**PROBLEM REQUIREMENTS:** Reproduce verbatim the lines of the material below, starting at the line with "Click the globe network icon" and ending at the line with "Task: Click the chat:write:user scope label", both inclusive; skip the rest.

**DATA SHOWN:**
Start of Block
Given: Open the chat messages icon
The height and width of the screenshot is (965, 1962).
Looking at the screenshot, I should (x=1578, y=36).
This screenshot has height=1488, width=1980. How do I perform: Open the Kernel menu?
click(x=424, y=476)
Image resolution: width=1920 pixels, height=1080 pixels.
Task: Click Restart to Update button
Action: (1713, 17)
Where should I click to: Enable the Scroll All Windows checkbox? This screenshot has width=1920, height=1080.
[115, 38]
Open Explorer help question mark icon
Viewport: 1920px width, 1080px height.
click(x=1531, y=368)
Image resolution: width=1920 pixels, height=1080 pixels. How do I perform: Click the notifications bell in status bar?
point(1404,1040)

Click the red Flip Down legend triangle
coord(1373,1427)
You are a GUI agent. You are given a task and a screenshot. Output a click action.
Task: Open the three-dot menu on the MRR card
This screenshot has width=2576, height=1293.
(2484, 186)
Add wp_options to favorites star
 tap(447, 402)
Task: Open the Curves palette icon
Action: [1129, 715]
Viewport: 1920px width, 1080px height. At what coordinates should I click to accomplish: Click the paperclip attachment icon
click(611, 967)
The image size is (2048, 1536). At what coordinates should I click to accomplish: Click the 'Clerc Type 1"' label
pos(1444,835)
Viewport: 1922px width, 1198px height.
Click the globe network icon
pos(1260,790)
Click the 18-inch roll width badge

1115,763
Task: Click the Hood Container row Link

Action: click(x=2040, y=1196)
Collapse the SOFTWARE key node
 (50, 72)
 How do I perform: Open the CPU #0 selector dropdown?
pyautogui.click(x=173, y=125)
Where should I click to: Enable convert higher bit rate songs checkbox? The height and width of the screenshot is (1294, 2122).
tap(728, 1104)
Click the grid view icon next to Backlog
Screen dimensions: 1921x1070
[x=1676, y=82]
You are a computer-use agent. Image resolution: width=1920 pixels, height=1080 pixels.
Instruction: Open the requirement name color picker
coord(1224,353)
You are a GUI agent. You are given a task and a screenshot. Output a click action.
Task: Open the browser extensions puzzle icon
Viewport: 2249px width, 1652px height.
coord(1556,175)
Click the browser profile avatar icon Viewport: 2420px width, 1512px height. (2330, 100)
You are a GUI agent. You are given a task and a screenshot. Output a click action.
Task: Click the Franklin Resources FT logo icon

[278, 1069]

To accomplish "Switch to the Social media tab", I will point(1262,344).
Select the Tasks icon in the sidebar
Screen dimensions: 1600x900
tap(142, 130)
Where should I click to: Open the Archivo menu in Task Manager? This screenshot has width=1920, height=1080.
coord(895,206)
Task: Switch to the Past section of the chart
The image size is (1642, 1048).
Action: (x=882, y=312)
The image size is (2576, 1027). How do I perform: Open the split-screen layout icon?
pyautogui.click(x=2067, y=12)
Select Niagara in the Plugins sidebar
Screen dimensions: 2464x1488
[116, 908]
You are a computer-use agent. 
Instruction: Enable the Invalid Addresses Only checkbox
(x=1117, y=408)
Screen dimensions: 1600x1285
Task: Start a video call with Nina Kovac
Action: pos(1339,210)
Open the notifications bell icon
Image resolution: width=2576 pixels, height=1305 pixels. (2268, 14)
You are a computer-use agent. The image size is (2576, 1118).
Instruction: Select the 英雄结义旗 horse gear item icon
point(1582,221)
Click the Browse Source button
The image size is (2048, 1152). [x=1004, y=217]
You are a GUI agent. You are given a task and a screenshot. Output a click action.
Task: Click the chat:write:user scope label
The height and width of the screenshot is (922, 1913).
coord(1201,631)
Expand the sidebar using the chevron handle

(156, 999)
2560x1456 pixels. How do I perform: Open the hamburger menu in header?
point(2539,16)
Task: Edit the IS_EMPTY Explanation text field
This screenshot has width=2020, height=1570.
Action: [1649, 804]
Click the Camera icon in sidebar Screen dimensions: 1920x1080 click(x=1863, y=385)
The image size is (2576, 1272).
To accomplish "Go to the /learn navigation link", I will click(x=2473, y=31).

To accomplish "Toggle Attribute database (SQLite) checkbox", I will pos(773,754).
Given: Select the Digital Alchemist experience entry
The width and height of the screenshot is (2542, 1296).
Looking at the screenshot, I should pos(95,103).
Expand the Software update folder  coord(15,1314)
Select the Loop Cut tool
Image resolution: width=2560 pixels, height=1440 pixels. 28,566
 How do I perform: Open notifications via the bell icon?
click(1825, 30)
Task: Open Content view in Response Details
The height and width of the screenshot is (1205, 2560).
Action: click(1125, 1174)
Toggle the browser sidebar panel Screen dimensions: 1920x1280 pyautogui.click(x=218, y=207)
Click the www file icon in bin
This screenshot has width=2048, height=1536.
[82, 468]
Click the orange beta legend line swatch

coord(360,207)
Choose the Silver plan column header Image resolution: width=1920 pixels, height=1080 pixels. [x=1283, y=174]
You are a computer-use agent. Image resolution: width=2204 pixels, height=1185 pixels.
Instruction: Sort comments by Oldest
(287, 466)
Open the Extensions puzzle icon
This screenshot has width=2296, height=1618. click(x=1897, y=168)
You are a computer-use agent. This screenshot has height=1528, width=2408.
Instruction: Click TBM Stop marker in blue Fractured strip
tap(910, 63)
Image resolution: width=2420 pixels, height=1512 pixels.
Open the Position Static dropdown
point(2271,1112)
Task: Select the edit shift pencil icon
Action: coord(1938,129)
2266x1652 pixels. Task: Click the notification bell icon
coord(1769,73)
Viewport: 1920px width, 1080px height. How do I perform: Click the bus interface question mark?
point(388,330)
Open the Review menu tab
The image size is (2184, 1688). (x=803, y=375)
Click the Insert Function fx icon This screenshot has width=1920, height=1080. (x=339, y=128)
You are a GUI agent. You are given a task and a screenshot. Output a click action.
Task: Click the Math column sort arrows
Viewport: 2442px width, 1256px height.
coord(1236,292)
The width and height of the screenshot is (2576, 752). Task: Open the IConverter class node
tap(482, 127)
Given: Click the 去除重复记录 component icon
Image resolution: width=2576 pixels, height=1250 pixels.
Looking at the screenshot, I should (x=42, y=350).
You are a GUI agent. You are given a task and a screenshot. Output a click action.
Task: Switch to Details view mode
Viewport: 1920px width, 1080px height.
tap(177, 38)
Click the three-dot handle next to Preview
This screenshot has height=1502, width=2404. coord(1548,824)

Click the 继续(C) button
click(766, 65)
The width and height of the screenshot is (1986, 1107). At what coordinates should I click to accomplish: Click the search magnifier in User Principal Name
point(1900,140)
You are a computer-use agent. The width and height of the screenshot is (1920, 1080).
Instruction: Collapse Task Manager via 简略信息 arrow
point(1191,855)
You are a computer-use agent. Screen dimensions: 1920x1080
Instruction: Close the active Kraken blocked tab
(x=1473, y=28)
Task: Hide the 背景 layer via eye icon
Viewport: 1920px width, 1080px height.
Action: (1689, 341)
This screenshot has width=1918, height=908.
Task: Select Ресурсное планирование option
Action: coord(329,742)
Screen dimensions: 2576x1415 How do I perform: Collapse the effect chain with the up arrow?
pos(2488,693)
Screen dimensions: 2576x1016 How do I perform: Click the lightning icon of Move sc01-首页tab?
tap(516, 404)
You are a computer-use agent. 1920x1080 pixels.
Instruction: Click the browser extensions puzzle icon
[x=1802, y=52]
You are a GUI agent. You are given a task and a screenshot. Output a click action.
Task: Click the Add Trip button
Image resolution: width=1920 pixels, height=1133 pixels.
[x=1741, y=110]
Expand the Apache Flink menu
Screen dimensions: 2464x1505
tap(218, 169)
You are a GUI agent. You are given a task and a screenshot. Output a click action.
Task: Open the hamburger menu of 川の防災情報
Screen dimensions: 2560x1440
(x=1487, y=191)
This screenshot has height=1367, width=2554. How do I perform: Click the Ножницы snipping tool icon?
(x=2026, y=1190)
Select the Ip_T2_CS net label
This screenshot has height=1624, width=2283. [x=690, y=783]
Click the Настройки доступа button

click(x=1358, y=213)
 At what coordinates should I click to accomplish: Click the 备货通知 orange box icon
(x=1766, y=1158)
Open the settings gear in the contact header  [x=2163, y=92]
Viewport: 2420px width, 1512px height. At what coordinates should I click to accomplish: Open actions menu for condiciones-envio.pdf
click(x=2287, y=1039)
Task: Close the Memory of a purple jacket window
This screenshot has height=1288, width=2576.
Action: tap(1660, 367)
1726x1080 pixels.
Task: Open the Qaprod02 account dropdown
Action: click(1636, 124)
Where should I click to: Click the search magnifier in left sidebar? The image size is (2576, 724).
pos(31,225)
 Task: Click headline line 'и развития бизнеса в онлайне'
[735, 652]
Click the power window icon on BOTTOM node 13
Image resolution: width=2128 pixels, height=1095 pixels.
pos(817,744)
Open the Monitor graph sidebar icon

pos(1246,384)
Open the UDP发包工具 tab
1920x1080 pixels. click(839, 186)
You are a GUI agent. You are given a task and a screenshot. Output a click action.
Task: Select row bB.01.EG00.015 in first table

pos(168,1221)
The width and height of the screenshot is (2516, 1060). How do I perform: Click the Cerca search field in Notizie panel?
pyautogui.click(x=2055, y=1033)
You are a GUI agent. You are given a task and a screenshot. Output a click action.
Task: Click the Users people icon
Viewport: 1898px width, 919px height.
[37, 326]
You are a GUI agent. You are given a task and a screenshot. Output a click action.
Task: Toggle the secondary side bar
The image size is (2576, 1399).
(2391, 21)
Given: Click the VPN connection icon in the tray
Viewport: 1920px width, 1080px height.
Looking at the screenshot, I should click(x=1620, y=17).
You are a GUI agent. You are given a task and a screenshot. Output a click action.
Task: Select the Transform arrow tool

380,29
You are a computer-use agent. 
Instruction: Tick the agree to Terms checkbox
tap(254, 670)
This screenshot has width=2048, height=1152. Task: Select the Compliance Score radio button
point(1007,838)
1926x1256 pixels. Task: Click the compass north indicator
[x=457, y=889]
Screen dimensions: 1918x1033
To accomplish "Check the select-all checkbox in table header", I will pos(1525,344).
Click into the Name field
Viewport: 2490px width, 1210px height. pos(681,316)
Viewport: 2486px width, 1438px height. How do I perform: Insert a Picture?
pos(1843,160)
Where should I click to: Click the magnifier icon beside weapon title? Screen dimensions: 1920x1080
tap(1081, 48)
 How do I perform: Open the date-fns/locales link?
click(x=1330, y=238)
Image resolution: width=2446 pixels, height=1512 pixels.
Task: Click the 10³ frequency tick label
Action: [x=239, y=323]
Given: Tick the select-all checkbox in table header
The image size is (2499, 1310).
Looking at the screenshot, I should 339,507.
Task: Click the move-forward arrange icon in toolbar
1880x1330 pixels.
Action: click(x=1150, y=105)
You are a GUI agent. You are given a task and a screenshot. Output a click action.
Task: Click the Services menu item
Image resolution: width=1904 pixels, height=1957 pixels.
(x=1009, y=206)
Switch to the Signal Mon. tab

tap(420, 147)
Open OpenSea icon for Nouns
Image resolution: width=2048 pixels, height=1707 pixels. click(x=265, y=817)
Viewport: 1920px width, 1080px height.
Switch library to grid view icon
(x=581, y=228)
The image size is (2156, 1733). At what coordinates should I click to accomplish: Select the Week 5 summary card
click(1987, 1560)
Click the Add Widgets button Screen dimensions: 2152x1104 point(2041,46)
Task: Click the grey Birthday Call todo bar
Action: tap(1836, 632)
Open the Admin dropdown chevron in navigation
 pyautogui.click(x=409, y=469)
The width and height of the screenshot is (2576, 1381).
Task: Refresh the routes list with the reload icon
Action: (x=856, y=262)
End of Block
**ANSWER SPACE:**
Click the globe network icon
pos(1260,790)
Click the 18-inch roll width badge

1115,763
Task: Click the Hood Container row Link

Action: click(x=2040, y=1196)
Collapse the SOFTWARE key node
 (50, 72)
 How do I perform: Open the CPU #0 selector dropdown?
pyautogui.click(x=173, y=125)
Where should I click to: Enable convert higher bit rate songs checkbox? The height and width of the screenshot is (1294, 2122).
tap(728, 1104)
Click the grid view icon next to Backlog
Screen dimensions: 1921x1070
[x=1676, y=82]
You are a computer-use agent. Image resolution: width=1920 pixels, height=1080 pixels.
Instruction: Open the requirement name color picker
coord(1224,353)
You are a GUI agent. You are given a task and a screenshot. Output a click action.
Task: Open the browser extensions puzzle icon
Viewport: 2249px width, 1652px height.
coord(1556,175)
Click the browser profile avatar icon Viewport: 2420px width, 1512px height. (2330, 100)
You are a GUI agent. You are given a task and a screenshot. Output a click action.
Task: Click the Franklin Resources FT logo icon

[278, 1069]

To accomplish "Switch to the Social media tab", I will point(1262,344).
Select the Tasks icon in the sidebar
Screen dimensions: 1600x900
tap(142, 130)
Where should I click to: Open the Archivo menu in Task Manager? This screenshot has width=1920, height=1080.
coord(895,206)
Task: Switch to the Past section of the chart
The image size is (1642, 1048).
Action: (x=882, y=312)
The image size is (2576, 1027). How do I perform: Open the split-screen layout icon?
pyautogui.click(x=2067, y=12)
Select Niagara in the Plugins sidebar
Screen dimensions: 2464x1488
[116, 908]
You are a computer-use agent. 
Instruction: Enable the Invalid Addresses Only checkbox
(x=1117, y=408)
Screen dimensions: 1600x1285
Task: Start a video call with Nina Kovac
Action: pos(1339,210)
Open the notifications bell icon
Image resolution: width=2576 pixels, height=1305 pixels. (2268, 14)
You are a computer-use agent. The image size is (2576, 1118).
Instruction: Select the 英雄结义旗 horse gear item icon
point(1582,221)
Click the Browse Source button
The image size is (2048, 1152). [x=1004, y=217]
You are a GUI agent. You are given a task and a screenshot. Output a click action.
Task: Click the chat:write:user scope label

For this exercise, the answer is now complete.